Fin du marché de Noël…

Tout commence avec la volonté de l’édile socialiste de mettre fin au marché de Noël, lui aussi mis en place par le forain en 2008. En juillet 2017, le Conseil de Paris vote à l’unanimité la non-reconduction d’une convention d’occupation renouvelée en 2015 avec M. Campion. Pour justifier cette décision, la Mairie de Paris met en avant « la qualité médiocre des animations et des produits vendus ».

Pour l’édition 2018, l’entrepreneur pensait avoir trouvé une solution en obtenant le feu vert du musée du Louvre – qui appartient à l’Etat –, pour installer son marché de Noël au jardin des Tuileries. Mais la publication de la vidéo dimanche pourrait mettre à mal ce projet. « Les propos ignominieux tenus par M. Campion doivent évidemment être condamnés, a confié au Monde la ministre de la culture, Françoise Nyssen, lundi. Mais au-delà, ces mots qui tombent sous le coup de la loi nous interrogent sur la pertinence de confier à celui qui les a proférés l’occupation d’un espace public et d’un haut lieu de la culture. »

… et de la grande roue

Autre sujet de tension entre la Ville et le forain : le dossier compliqué de la célèbre grande roue, située, jusqu’en mai, place de la Concorde. En novembre 2017, le Conseil de Paris a en effet voté le non-renouvellement de la convention d’occupation du domaine public pour l’attraction. Cette décision est justifiée par la municipalité par le « caractère patrimonial exceptionnel » de la place de la Concorde et de la « perspective visuelle historique » entre le Louvre et l’arc de Triomphe, qu’elle veut « préserver et mettre en valeur ».

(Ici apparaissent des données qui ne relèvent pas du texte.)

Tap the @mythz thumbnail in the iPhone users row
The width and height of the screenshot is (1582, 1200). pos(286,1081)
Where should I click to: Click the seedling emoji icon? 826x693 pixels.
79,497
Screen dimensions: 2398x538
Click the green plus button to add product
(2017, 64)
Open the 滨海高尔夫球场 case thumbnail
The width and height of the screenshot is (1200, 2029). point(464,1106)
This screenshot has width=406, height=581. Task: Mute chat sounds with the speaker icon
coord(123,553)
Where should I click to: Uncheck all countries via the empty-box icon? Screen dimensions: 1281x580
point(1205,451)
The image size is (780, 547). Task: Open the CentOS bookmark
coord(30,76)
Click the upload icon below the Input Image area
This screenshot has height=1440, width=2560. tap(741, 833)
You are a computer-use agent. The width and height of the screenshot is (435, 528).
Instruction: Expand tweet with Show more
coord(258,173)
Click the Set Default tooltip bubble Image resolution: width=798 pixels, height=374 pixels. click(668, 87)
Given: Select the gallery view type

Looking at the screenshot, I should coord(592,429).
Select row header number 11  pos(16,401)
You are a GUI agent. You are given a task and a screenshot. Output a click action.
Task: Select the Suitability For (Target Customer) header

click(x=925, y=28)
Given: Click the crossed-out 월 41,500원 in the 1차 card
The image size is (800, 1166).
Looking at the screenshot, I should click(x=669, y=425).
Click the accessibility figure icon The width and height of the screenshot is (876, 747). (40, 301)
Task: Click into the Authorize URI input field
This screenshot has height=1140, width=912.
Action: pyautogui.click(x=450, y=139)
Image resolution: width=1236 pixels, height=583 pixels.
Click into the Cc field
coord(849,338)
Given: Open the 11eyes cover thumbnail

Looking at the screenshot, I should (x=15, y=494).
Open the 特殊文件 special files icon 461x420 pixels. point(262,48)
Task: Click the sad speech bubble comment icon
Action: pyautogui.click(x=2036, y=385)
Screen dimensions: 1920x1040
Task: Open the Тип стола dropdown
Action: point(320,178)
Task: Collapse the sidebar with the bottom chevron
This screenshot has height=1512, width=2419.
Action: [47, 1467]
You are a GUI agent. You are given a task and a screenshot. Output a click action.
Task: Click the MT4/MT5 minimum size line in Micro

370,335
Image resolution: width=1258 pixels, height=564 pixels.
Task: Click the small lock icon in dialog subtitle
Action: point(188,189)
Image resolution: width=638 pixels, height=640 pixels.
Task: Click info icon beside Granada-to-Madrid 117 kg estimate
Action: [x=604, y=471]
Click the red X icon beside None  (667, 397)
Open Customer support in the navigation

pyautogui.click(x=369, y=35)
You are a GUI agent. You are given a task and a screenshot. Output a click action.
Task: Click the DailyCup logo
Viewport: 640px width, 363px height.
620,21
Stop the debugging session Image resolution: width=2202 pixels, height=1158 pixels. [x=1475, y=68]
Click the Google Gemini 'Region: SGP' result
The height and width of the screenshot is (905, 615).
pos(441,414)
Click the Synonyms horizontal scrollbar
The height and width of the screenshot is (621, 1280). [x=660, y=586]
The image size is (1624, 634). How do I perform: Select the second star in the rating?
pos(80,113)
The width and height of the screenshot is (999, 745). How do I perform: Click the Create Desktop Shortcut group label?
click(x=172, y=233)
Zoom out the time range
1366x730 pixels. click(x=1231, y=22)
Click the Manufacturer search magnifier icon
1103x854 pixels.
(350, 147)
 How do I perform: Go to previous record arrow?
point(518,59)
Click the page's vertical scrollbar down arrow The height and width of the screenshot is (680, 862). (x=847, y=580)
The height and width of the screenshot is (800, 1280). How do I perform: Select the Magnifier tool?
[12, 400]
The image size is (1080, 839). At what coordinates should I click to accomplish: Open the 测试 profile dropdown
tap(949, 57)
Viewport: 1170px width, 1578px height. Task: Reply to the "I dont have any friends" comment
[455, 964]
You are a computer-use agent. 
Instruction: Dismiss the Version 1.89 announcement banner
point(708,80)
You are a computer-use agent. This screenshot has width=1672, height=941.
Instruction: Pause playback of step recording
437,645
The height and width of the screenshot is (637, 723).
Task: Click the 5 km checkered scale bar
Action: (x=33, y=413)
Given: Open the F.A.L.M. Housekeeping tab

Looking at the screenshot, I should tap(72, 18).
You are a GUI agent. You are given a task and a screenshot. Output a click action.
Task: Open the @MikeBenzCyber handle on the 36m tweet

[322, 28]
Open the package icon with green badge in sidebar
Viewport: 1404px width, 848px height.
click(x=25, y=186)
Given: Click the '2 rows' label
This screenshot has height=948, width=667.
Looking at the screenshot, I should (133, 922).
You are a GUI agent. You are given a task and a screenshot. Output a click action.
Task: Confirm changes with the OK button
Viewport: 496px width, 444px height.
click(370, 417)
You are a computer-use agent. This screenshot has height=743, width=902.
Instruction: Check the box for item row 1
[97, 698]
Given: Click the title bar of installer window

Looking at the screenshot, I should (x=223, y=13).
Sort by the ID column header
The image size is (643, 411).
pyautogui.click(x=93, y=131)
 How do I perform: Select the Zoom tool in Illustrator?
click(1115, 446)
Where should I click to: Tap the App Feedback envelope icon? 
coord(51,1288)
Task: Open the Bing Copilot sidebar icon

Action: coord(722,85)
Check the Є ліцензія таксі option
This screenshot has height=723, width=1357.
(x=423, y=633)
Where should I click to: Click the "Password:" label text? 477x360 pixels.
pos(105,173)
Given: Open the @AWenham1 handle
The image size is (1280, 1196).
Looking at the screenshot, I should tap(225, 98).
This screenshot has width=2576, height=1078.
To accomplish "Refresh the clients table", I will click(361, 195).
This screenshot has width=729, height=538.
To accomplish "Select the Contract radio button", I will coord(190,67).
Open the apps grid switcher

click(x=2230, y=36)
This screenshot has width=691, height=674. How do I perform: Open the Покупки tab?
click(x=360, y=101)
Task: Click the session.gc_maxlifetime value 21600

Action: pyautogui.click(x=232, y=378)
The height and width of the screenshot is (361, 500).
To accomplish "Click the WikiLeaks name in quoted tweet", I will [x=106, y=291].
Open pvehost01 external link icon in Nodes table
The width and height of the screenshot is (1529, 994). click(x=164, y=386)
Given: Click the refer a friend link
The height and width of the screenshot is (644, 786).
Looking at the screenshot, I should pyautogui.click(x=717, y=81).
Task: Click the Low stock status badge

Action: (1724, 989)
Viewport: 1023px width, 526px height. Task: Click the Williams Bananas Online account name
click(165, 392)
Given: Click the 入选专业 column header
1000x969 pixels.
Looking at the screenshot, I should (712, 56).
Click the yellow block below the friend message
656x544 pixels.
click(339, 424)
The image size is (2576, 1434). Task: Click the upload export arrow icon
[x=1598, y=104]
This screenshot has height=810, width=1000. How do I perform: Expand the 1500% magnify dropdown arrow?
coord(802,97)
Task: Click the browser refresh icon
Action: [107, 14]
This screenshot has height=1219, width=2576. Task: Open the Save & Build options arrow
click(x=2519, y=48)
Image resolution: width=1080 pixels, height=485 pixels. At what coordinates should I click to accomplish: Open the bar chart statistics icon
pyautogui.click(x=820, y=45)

Parallèlement, la justice s’intéresse aux conditions d’attributions, en 2015 par la Ville de Paris, de l’emplacement de ce manège très prisé des touristes. M. Campion a en effet été mis en examen en mai 2017 pour recel de favoritisme et abus de biens sociaux à hauteur de 75 000 euros, puis en novembre de la même année pour favoritisme par le juge financier Renaud Van Ruymbeke. Dans cette affaire, la Ville de Paris a également été mise en examen pour favoritisme.

Mouvement politique

La rancœur est désormais tenace entre Mme Hidalgo et M. Campion. Ce dernier envisageait de présenter un candidat dans la capitale aux élections municipales en 2020 pour gêner la socialiste. Pour cela, il a créé un mouvement politique il y a quelques mois intitulé Paris libéré, qui doit être rebaptisé Libérons Paris, a-t-il fait savoir au Figaro cet été : « Paris était une ville enchantée. Depuis qu’elle [Anne Hidalgo] est là, c’est une ville en chantier. »

Après la sortie de la vidéo, dimanche, la maire de Paris a répliqué et a fait savoir que la ville travaillait « aux moyens de donner une suite juridique » aux propos de M. Campion.